Bassolino e De Magistris ora litigano su chi ha amministrato peggio Napoli…

Chi è stato più fallimentare tra Bassolino e De Magistris? La risposta è difficile, «scart’ frusc’ e pigl’ primer» dicono a Napoli, quasi disinteressati alla questione, perché quando le grandi illusioni si frantumano, finiscono per lasciare il segno. E di segni negativi, di ferite, ormai la città ne ha troppe. Però lo scontro tra ex sindaco e sindaco, appartenenti più o meno alla stessa area, è paradossale perché stavolta ambedue dicono la verità, anche se si tratta di verità opposte e contrastanti. Secondo Bassolino, a Napoli sono venuti meno i poteri deboli che avevano dato spirito e consenso elettorale ma anche quelli forti che, per dirla alla Iervolino, si sono “sfrantumati”. «La crisi di Napoli diventa sempre più grave e perfino drammatica». Bassolino ha rincarato la dose affermando che «a Napoli è in atto una crisi economico-sociale, politica e di prospettiva perché la città appare chiusa in se stessa». Quindi ha citato de Magistris che «sembra vivere in un mondo a parte, con un modo di governare teso all’egocentrismo».  La risposta dell’attuale sindaco: «Trovo Bassolino profondamente disonesto intellettualmente nella sua analisi senza che queste parole appaiano come un’offesa.
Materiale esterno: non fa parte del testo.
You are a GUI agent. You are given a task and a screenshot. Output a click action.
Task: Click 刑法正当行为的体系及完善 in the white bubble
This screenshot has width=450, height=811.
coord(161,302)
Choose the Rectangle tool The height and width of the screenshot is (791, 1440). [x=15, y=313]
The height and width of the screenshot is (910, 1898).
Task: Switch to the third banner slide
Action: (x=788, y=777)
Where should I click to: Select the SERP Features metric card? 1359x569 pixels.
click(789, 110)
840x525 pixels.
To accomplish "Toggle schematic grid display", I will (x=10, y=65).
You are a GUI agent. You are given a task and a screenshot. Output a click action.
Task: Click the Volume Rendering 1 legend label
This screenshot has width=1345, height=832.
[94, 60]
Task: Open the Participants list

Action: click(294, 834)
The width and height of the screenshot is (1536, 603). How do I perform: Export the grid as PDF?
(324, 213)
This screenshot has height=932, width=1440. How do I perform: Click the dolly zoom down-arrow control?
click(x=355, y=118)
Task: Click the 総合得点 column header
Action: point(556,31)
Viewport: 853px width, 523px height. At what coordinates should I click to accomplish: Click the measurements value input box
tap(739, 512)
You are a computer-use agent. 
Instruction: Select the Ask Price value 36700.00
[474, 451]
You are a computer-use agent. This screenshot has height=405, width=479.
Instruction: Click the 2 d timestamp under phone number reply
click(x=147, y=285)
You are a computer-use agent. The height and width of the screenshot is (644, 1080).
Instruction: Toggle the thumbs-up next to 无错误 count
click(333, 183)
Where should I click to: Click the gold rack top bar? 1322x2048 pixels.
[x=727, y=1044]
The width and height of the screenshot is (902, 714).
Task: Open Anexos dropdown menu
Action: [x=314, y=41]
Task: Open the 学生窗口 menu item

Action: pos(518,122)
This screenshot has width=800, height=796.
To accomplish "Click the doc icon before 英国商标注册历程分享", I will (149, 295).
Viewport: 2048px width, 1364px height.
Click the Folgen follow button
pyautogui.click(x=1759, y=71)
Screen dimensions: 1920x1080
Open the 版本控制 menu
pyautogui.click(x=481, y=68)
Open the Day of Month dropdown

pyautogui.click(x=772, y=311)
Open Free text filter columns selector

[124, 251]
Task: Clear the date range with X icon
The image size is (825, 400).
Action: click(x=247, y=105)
Ho sempre detto che rispetto il Bassolino della prima ora che votai, ma loro ci hanno consegnato poi “un cadavere” (il riferimento è alla città, ndr) che noi abbiamo rianimato e faremo vivere. Questo – ha aggiunto De Magistris – Bassolino lo deve riconoscere se è una persona onesta, se è quello che votai venti anni fa». Per il sindaco la giunta «non è confusa. Noi discutiamo, a differenza di quanto accadeva in passato, e mi pare che Bassolino sia stato quello che ha fatto le sanatorie. Oggi c’è una stagione nuova». E ai napoletani non resta che scuotere la testa: «Scart’ frusc’ e pigl’ primer».